John 4:5-30 holds the story of the woman at the well. I cannot help but think about how naked she must’ve felt when Jesus looked her in the eyes and told her she had five husbands and that she was committing adultery. This moment makes me think of when St. John Maria Vianney asked a farmer what he did in a church looking at the tabernacle, the man responded, "Nothing, I look at Him, and He looks at me." This is what I picture in that very moment of John 5. She looks at Jesus and Jesus looks at her. In realizing Jesus knew her fully, she began to know him.

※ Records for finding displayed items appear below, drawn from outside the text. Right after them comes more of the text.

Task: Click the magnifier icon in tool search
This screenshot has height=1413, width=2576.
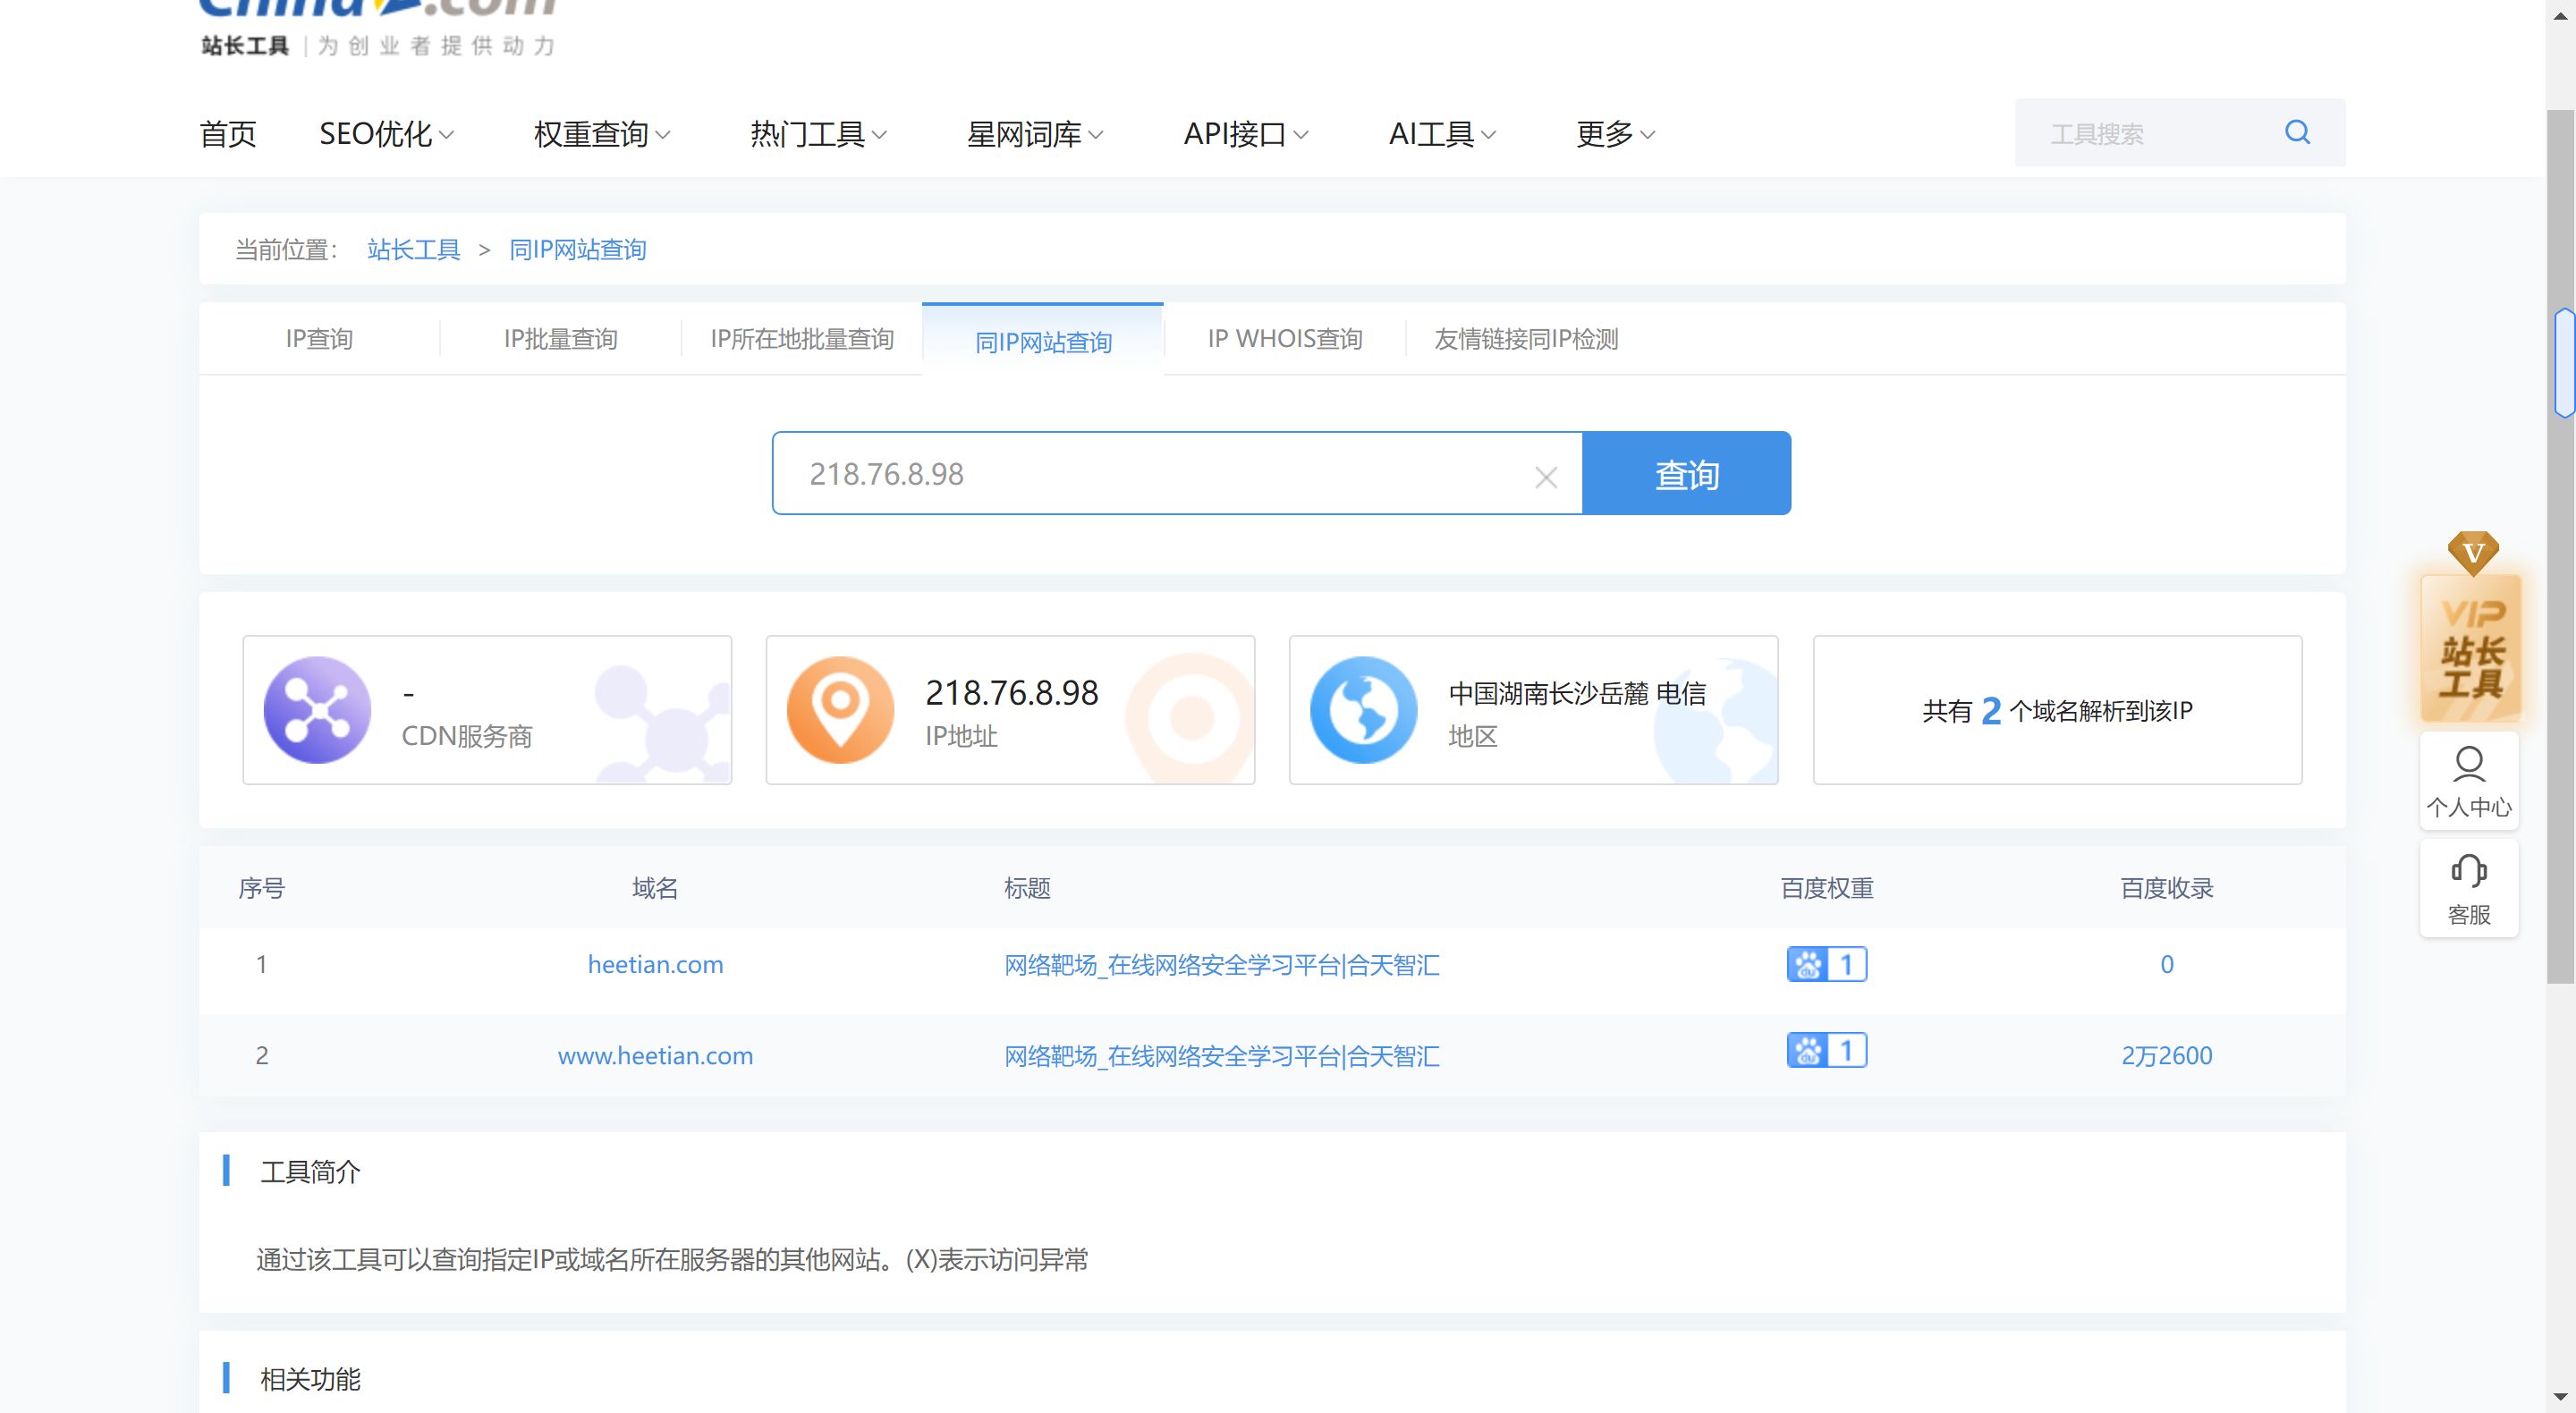Action: pos(2297,132)
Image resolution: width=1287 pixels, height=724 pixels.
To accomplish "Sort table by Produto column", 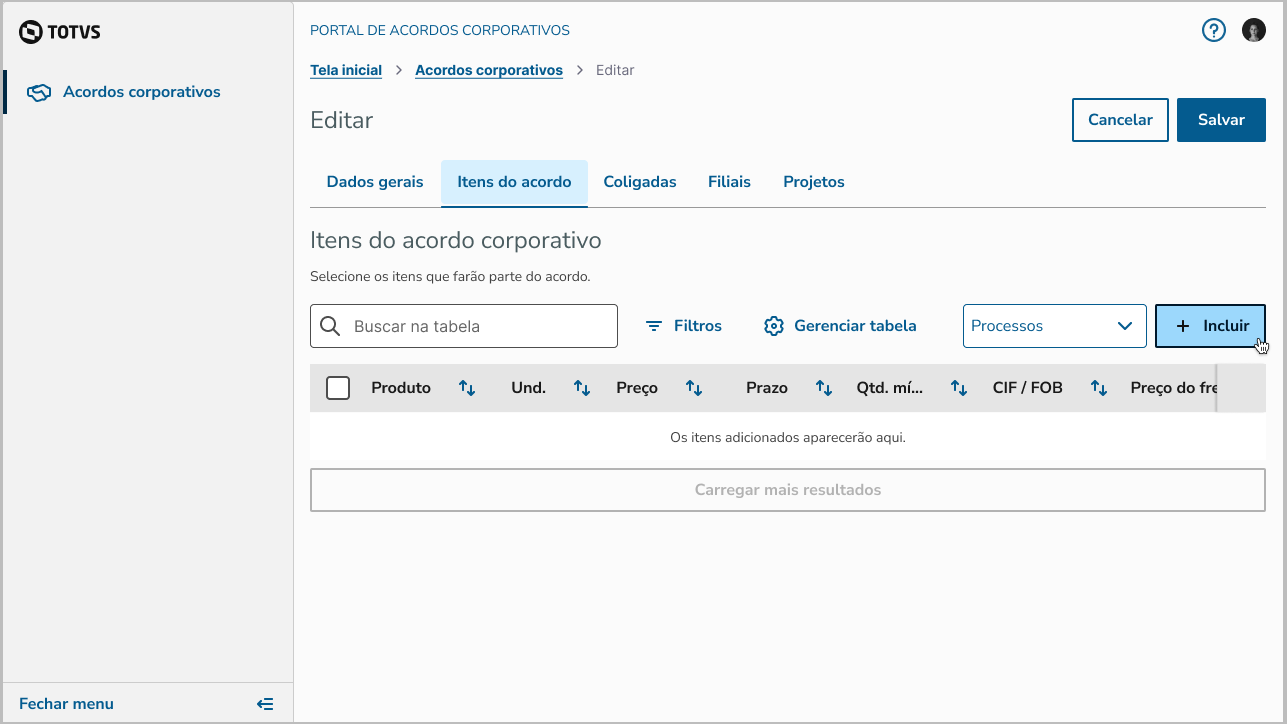I will (x=467, y=388).
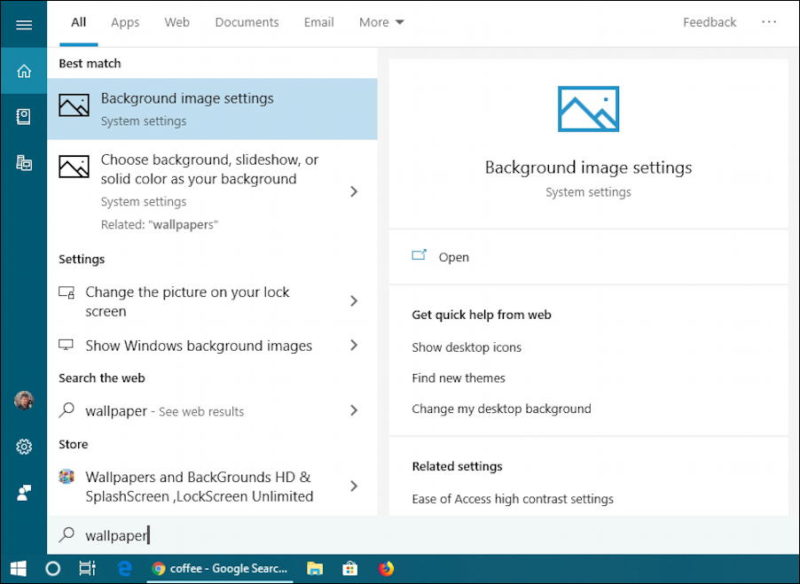This screenshot has width=800, height=584.
Task: Click Open to launch Background image settings
Action: click(453, 257)
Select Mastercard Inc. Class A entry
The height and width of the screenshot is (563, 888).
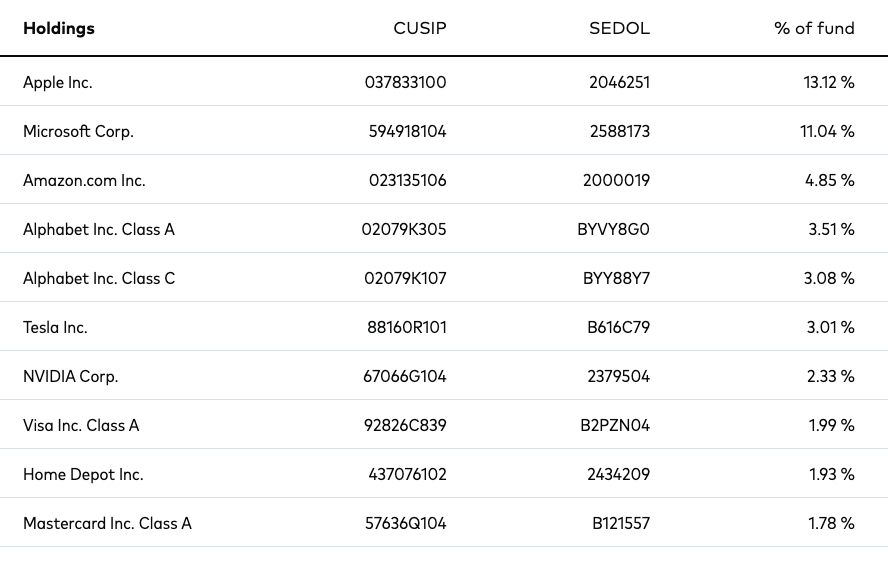click(108, 523)
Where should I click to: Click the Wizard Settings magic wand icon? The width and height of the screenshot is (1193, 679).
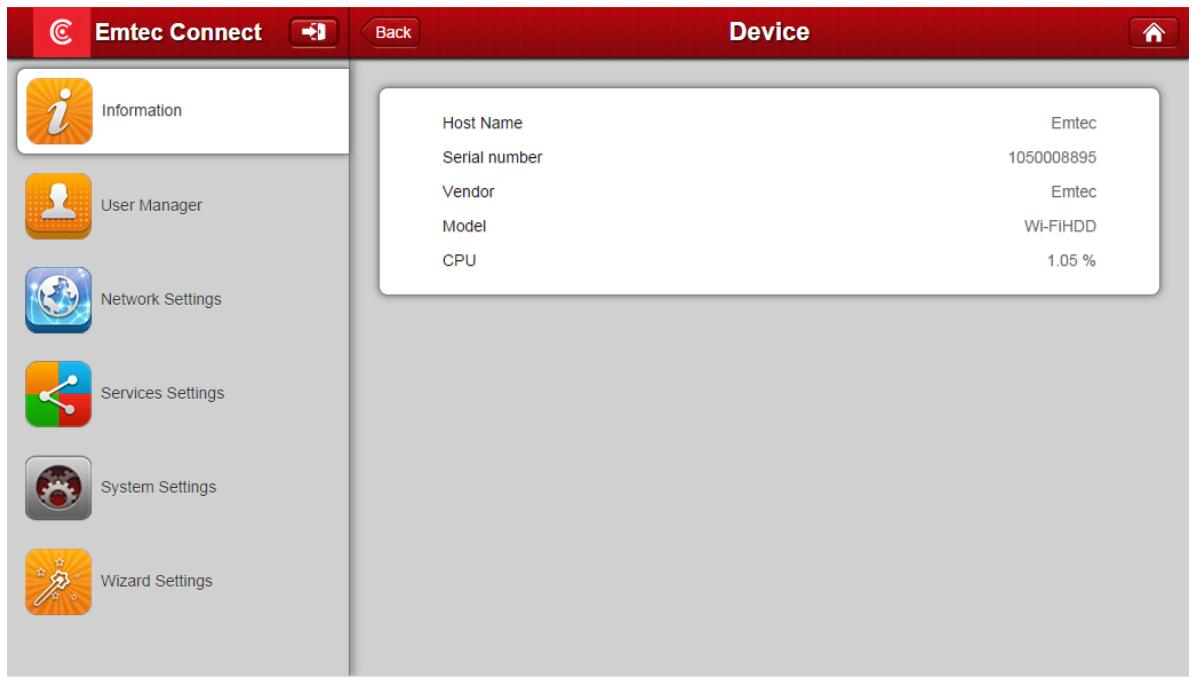59,581
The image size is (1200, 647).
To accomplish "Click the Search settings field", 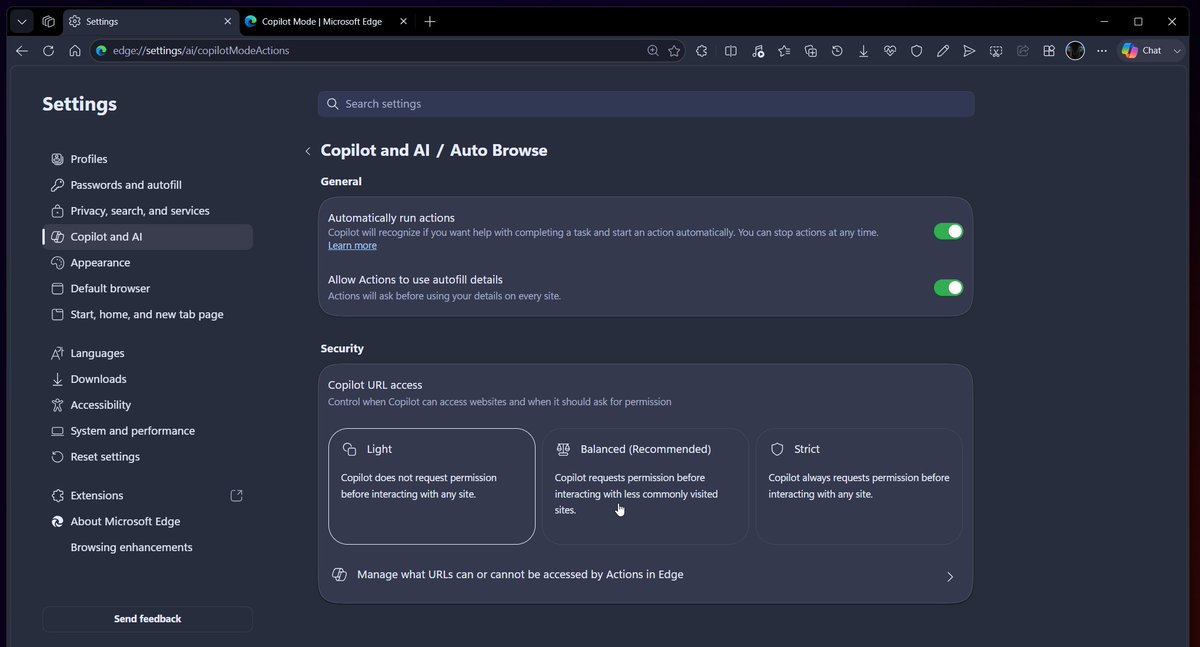I will click(x=646, y=104).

Child of God, are your bones dry? Are you weary and heavy burdened? Look at the Lord as He looks at you. In our nakedness, we begin to see our genuine state and incapabilities. Are you striving at the well when all He asked of you is to look to Him? Are you trying to provide for yourself at the well of living water or have you surrendered to Him as your provider and Lord? The well is deep enough to draw from, reach for the earthen vessel at every moment. Cling to it tightly. May the only strain on your hands be from your tight grasp to the hand of Jesus. And when you go, go with Him. May your rattling bones bring awakening and glory to the supplier of the well of living water.